##### Text under study

After possibly the strangest NFL off-season in league history, we finally have some excellent news: Eagles’ football is back! Although fans will not be allowed in multiple venues throughout the league and countless COVID restrictions are in place, the NFL season is officially underway. For Philadelphia, that starts with the recently renamed Washington Football Team.

The Eagles have not lost to Washington since week 14 of the 2016 season. However, this isn’t the Washington team of old. With a new head coach and front office, solid drafting over the past two seasons, and a QB with a year under his belt, the Washington Football Team is brewing to break Philadelphia’s winning streak. With that said, there are many factors to talk about before this game. Let’s break down some of the critical components of Philly’s week one matchup.

Battle in the Trenches

As we’ve seen over the past few seasons, the Eagles’ are plagued by injuries. Unfortunately, that hasn’t changed this year. On the offensive line, the Eagles’ are without two key starters, RG Brandon Brooks and LT Andre Dillard. Although the unit is still solid overall, there are now some clear holes in the offensive line that a young, ultra-talented Washington defensive line can take advantage of.

##########

In the Eagles season-opener preview, write out the passage from "Battle in the" to "take advantage of.", replacing "offensive line" with "front five".

##### Information given

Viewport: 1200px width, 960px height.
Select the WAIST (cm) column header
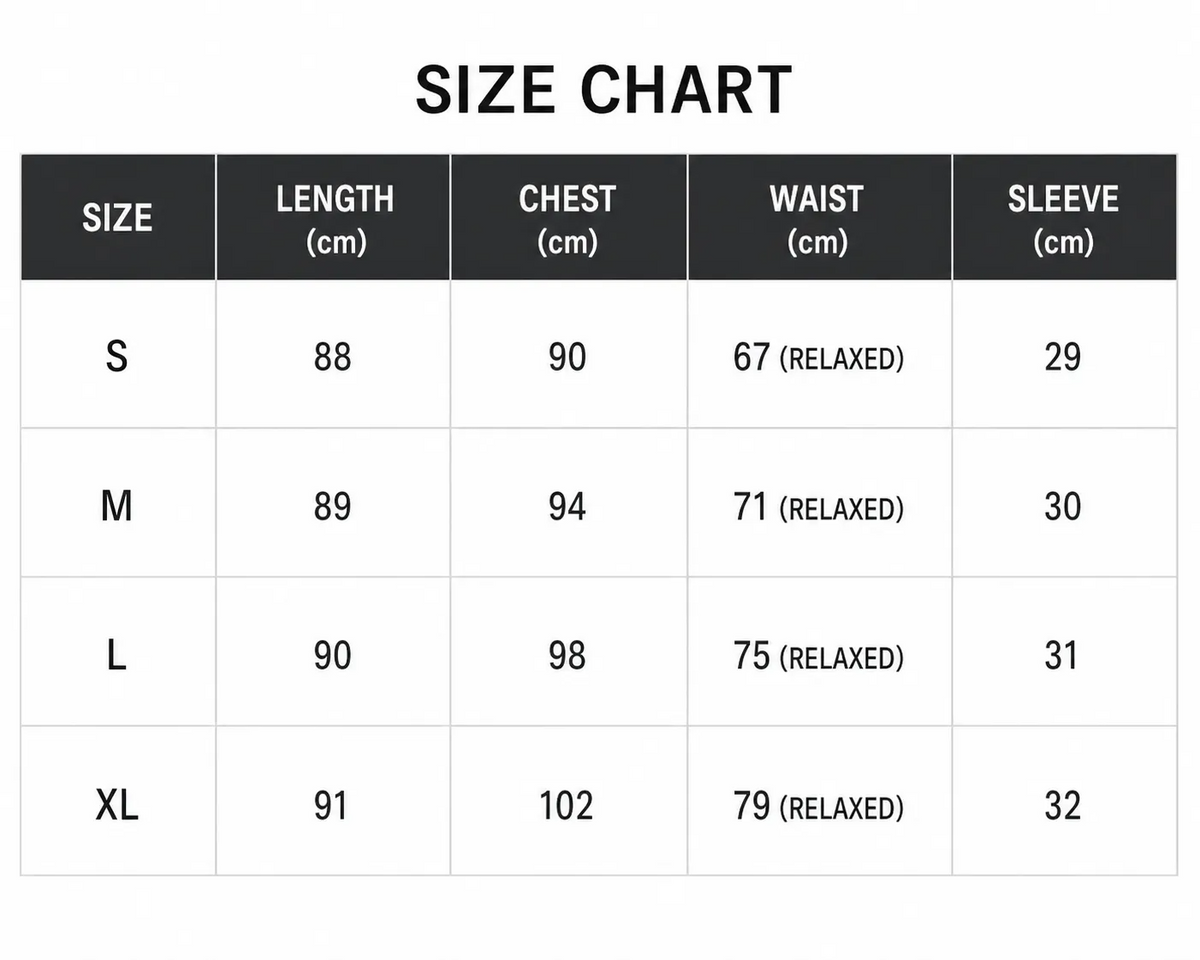coord(820,218)
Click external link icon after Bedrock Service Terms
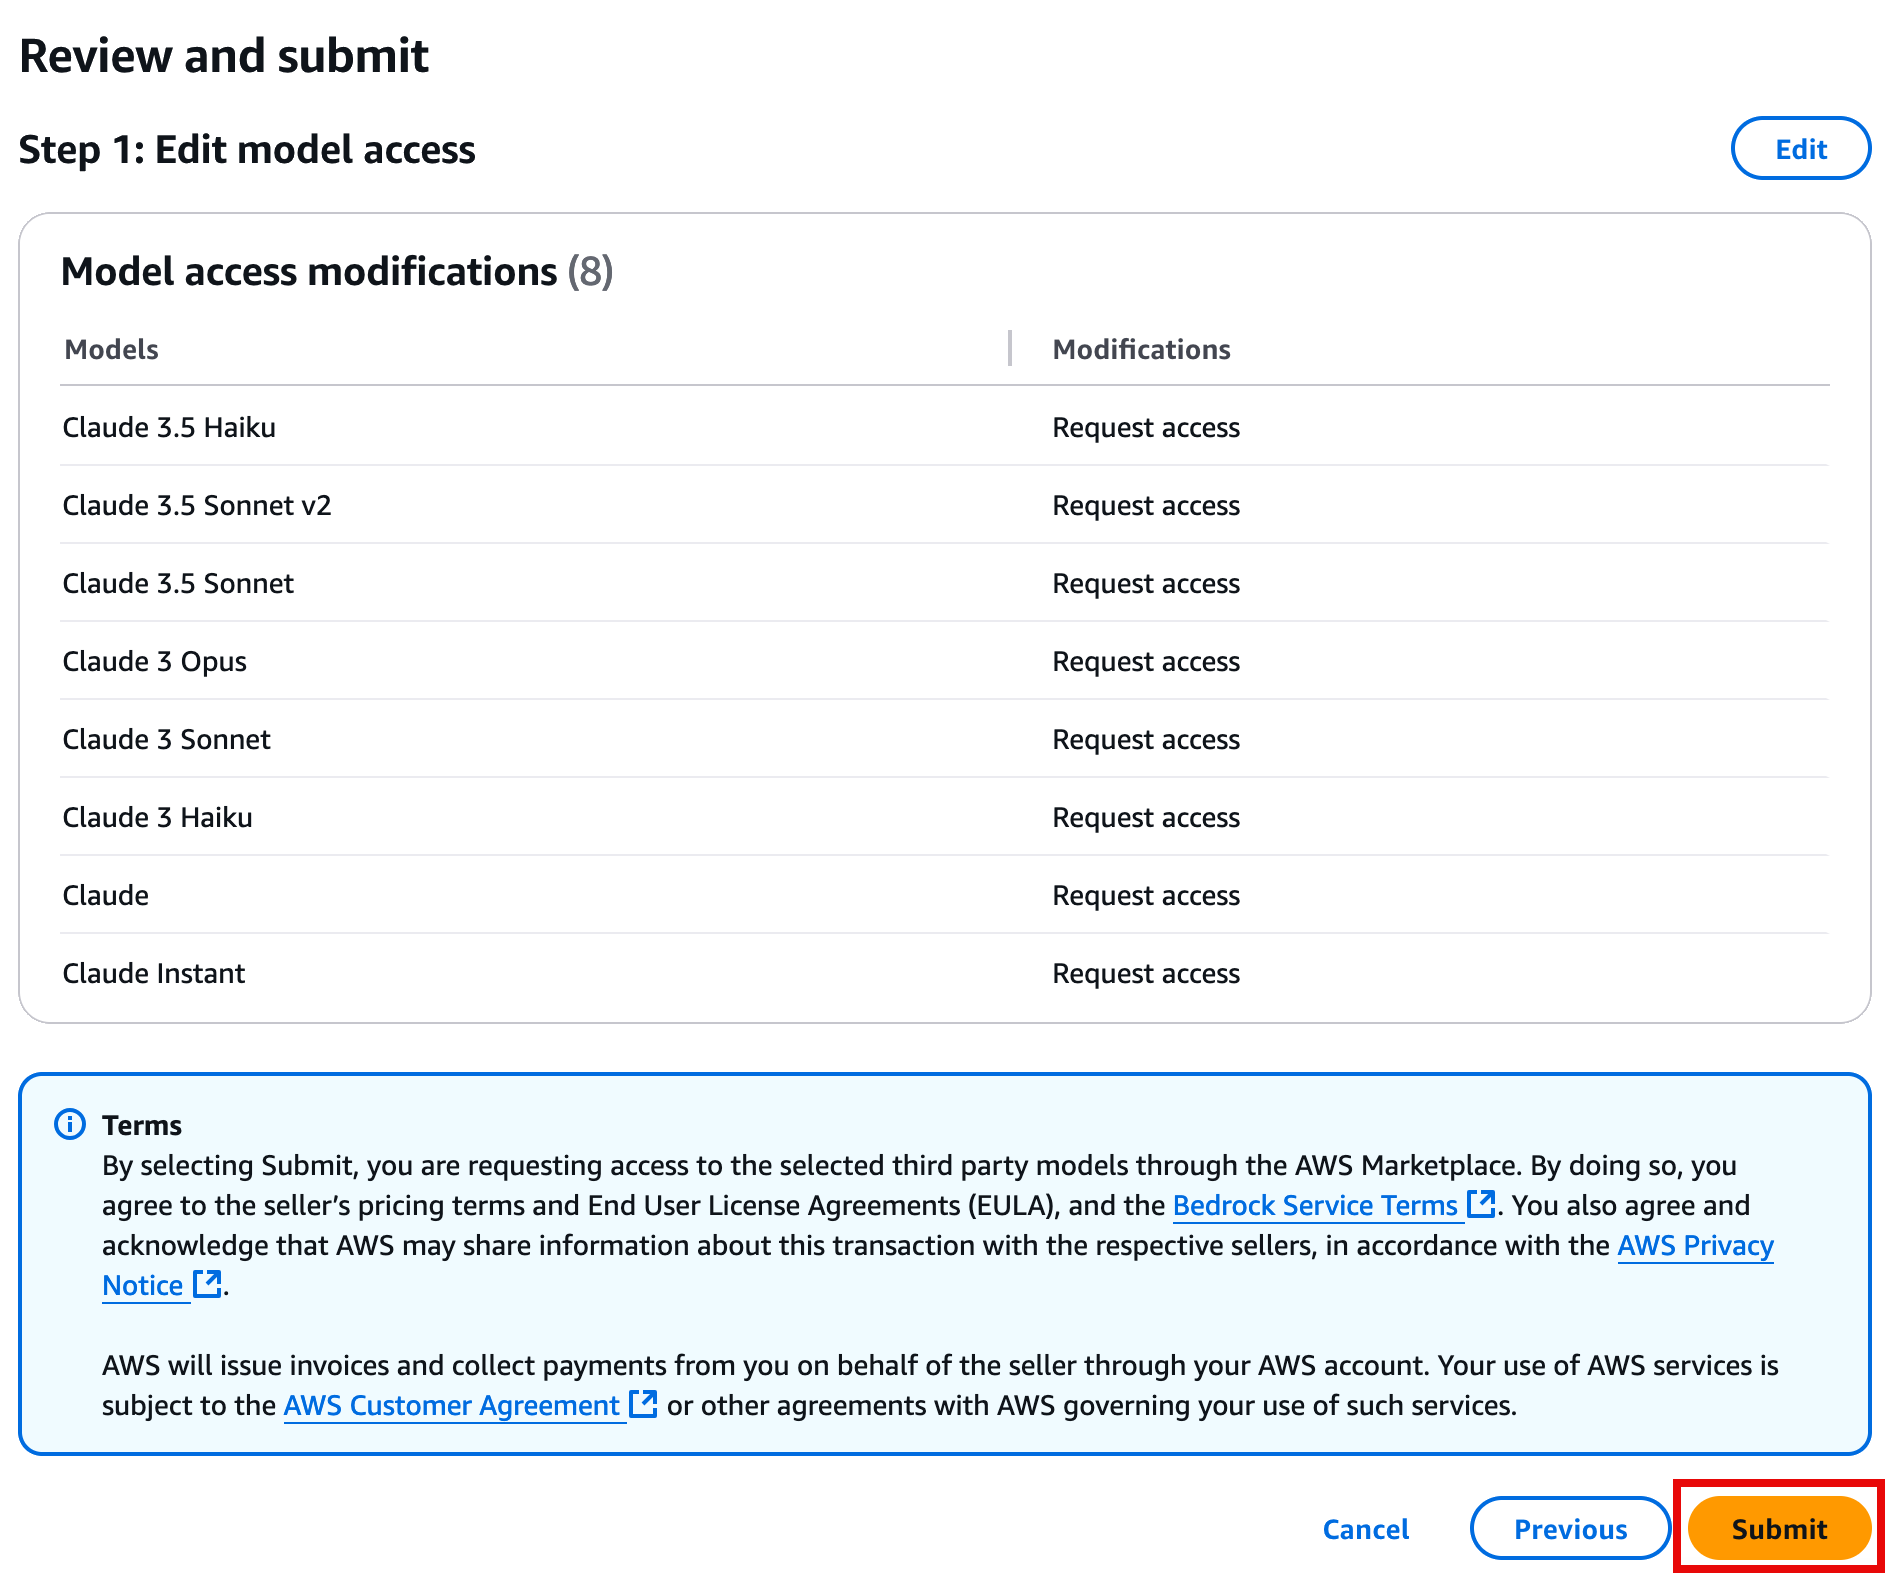Viewport: 1894px width, 1574px height. click(x=1480, y=1204)
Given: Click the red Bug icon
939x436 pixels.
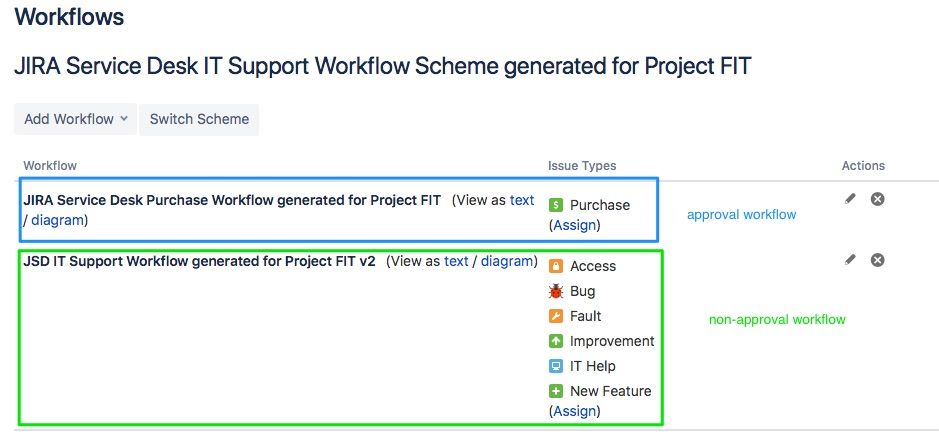Looking at the screenshot, I should (x=556, y=291).
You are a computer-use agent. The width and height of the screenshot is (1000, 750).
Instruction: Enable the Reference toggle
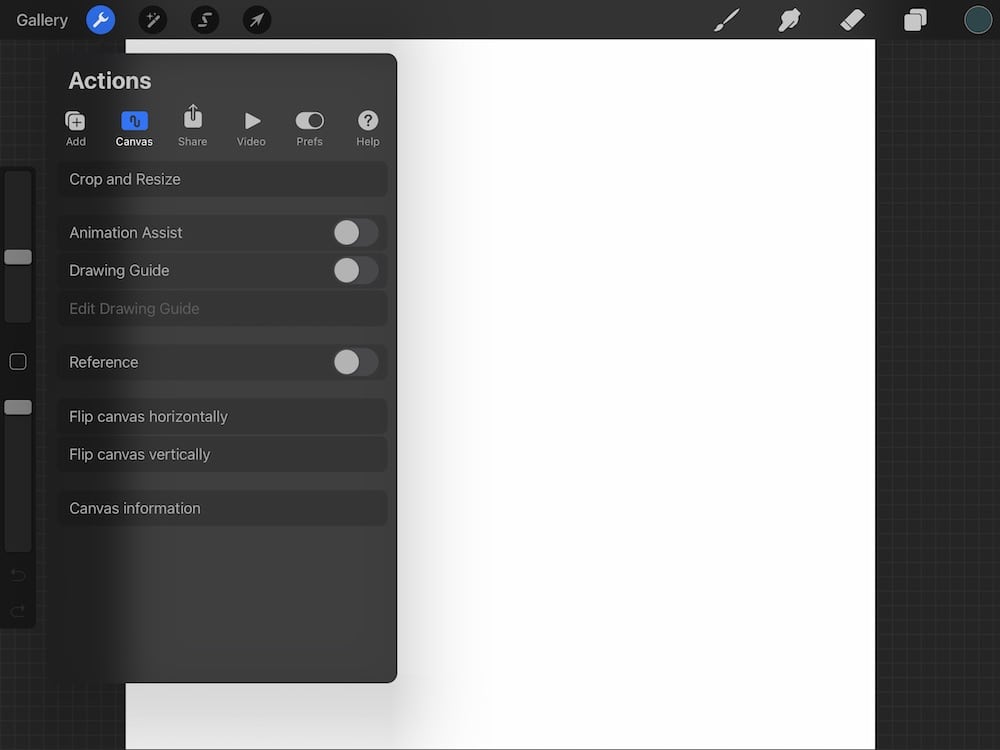pyautogui.click(x=355, y=362)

##########

:: Output of the task ::
Battle in the Trenches

As we’ve seen over the past few seasons, the Eagles’ are plagued by injuries. Unfortunately, that hasn’t changed this year. On the front five, the Eagles’ are without two key starters, RG Brandon Brooks and LT Andre Dillard. Although the unit is still solid overall, there are now some clear holes in the front five that a young, ultra-talented Washington defensive line can take advantage of.